Published online by Cambridge University Press: 06 January 2010
The legal world at the dawn of the twenty-first century finds itself in a period of profound, and for some, unsettling, transition. It is of course a truism that one of the most enduring features of the law – as a system designed to regulate constantly inventive and adaptive human systems – is change. But certain transformations are of a more seismic nature. As international law continues to expand in both depth and breadth, the consequent friction over its penetration into domestic law portends one such fundamental shift in the modern legal world. Perhaps no better fact highlights the significance of this tension than the existence of more than fifty-five thousand formal treaties worldwide (and nearly triple that number of derivative acts of international law significance).

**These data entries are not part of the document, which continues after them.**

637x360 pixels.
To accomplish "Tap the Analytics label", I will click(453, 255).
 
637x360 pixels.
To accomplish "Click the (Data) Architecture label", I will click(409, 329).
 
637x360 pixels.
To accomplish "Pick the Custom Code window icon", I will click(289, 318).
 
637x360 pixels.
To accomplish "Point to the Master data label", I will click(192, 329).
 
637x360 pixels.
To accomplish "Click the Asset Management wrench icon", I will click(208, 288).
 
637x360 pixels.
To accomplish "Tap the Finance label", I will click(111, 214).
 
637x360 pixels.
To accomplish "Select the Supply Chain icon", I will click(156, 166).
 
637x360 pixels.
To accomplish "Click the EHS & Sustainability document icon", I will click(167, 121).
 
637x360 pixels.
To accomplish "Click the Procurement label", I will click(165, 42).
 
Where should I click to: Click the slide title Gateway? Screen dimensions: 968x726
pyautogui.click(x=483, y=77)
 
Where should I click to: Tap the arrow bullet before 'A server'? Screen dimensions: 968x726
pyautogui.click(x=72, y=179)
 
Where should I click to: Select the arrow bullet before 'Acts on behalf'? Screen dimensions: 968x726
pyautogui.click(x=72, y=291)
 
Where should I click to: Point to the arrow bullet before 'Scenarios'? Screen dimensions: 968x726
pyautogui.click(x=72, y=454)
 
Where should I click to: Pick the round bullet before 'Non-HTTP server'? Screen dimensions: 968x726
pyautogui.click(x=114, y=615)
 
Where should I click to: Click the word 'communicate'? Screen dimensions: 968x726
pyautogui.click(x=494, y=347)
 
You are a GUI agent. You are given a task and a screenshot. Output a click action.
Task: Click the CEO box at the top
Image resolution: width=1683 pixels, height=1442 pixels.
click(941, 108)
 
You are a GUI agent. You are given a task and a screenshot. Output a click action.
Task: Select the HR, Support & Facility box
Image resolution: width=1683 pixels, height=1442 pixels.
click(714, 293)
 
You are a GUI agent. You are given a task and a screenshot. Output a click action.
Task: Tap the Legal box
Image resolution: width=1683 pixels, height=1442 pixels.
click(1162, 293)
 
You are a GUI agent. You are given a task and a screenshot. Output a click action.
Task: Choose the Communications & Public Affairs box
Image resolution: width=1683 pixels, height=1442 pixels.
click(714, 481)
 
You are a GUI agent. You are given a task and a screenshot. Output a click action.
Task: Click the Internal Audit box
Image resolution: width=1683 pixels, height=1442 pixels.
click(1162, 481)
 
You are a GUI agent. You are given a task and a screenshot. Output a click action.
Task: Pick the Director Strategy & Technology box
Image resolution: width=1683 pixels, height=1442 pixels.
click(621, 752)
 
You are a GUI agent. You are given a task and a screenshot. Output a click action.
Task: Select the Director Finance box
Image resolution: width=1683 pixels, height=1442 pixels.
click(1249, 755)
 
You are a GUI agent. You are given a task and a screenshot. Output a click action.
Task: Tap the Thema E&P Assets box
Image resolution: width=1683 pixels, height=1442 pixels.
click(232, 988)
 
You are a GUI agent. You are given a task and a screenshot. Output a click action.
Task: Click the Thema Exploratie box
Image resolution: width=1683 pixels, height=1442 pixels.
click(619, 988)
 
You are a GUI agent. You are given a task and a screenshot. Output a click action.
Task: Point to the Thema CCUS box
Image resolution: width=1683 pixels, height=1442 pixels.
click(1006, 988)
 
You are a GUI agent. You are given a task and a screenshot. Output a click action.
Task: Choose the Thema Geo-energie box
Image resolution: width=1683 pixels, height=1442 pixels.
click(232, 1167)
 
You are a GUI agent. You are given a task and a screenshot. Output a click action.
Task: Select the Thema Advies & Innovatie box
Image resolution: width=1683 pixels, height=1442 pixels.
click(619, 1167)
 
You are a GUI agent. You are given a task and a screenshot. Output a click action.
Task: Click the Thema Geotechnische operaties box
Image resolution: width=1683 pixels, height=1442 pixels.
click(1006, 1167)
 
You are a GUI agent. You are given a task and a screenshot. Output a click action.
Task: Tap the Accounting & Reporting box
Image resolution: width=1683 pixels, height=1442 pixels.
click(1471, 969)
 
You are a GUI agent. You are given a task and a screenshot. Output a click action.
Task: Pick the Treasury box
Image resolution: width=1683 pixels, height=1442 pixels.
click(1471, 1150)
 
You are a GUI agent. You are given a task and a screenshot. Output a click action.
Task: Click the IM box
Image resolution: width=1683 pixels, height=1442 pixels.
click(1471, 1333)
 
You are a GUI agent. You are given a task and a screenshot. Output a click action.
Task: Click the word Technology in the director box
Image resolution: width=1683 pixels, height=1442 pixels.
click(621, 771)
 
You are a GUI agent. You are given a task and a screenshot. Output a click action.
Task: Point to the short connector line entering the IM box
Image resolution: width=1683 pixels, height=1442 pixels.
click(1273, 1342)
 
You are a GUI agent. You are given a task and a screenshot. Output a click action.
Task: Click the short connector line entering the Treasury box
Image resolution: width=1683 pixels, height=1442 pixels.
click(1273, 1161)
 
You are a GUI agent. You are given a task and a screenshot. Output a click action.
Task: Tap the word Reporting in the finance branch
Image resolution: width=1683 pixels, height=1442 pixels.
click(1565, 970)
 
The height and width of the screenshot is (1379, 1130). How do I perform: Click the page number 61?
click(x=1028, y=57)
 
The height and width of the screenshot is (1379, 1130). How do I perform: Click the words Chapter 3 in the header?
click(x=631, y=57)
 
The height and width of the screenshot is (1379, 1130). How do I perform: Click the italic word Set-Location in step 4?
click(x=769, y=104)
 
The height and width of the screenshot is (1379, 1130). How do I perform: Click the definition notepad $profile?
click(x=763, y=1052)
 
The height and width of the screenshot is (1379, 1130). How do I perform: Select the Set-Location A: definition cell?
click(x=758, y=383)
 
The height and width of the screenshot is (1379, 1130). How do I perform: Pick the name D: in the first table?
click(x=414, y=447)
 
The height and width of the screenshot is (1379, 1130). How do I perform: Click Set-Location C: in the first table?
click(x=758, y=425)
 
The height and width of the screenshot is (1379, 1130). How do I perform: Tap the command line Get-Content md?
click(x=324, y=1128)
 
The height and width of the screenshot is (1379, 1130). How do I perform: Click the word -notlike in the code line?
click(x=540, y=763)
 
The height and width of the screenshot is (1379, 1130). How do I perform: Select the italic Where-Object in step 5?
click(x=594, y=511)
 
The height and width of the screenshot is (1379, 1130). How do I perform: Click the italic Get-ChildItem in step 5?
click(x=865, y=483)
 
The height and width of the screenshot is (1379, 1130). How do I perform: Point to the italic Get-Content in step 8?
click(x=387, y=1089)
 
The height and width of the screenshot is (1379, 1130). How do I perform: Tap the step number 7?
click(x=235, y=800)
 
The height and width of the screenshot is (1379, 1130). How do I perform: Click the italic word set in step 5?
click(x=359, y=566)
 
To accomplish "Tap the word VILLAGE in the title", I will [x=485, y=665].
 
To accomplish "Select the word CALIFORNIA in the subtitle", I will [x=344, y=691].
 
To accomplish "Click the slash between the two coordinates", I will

The foundation (or significant expansion) of any autonomous system of laws inevitably creates tension with the legal orders that abut or precede it. In this sense, the increasing friction between international and municipal law is not a novel phenomenon. For example, as new nation-states coalesced in nineteenth-century Europe and South America, of necessity the drafters of the new civil codes had to address the continued vitality of the preexisting statutory and customary norms. The issue was perhaps even more immediate for twentieth-century legal architects in newly reconstituted, yet broadly multicultural states such as Russia and China. But similar challenges in resolving the friction between new and old arose as well for the numerous postcolonial legal orders founded throughout the twentieth century.